Treatment for hemochromatosis ranges from therapeutic phlebotomy – that is, the removal of blood – to taking various medications to remove the excess iron. Therapeutic phlebotomy consists of removing a certain amount of blood from the individual to lessen iron stores in the body [4]. Medications such as Desferal (deferoxamine) and Jadenu (deferasirox) have shown to decrease iron stores in individuals who were not able to undergo therapeutic phlebotomy for hemochromatosis [5].
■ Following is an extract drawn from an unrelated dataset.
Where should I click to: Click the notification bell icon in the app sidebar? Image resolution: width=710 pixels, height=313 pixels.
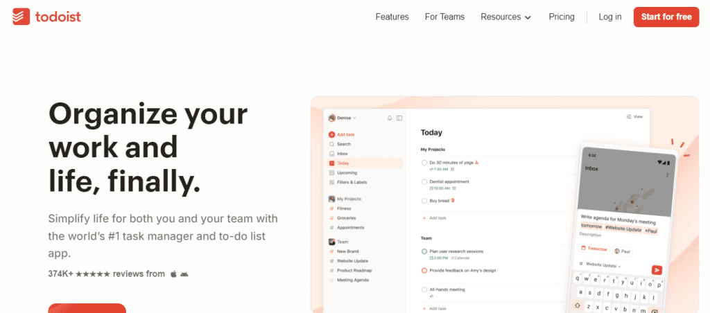(x=390, y=118)
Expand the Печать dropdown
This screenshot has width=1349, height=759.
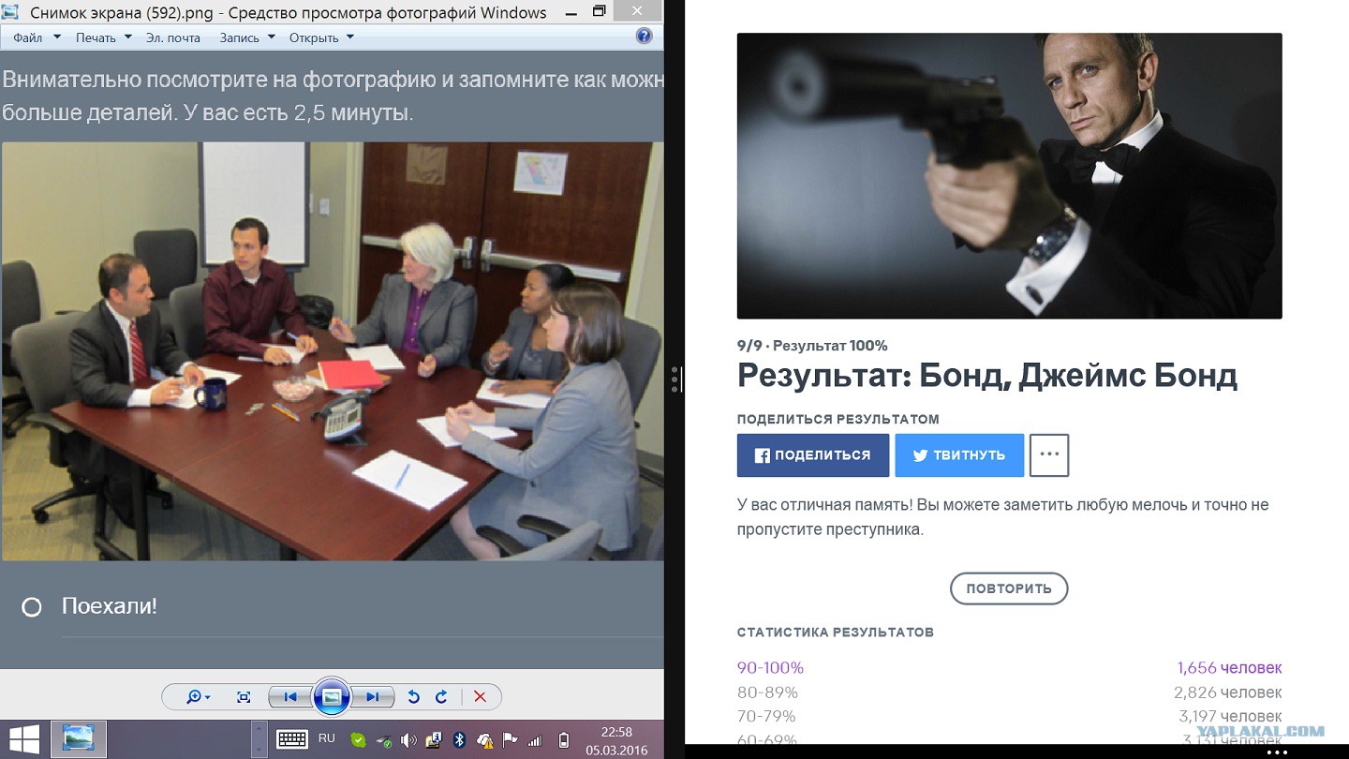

Although hemochromatosis is a devastating disease, new efforts to treat the disease have risen in the form of combination therapy where iron chelating (iron removing) drugs are used in tandem to decrease iron stores in the body. Desferal (Deferoxamine) and Ferriprox (deferiprone), which are applied below the skin and taken orally, respectively, are used together to treat serious iron overload in people with juvenile hemochromatosis [5].  Hemochromatosis manifests in a multidimensional fashion by affecting different vital organs in the body, but the prognosis is fairly manageable provided that it is detected early and treated well [6].

References:

  1. “What is Hemochromatosis?” WebMD. https://www.webmd.com/a-to-z-guides/what-is-hemochromatosis#1
  2. Waalen, J., Nordestgaard, B.G., Beutler, E. (2005). The Penetrance of Hereditary Hemochromatosis. Elsevier, 18:203-220.
  3. Shwartz, S.O., Blumenthal, S.A. (1948). Exogenous Hemochromatosis Resulting from Blood Transfusions. Blood the Journal of Hematology, 3:617-640.
  4. Pietrangelo, A. (2004). Hereditary Hemochromatosis-A New Look at an Old Disease. The New England Journal of Medicine, 350:2383-2397.
  5. Adams, P.C. (2010). How I Treat Hemochromatosis. Blood the Journal of Hematology, 116:317-325.

6. Dehart, M.A. (1999). Hereditary hemochromatosis: Diagnosis and Treatment in Primary Care. Tennessee Medicine: Journal of the Tennessee Medical Association, 92(11): 415-417.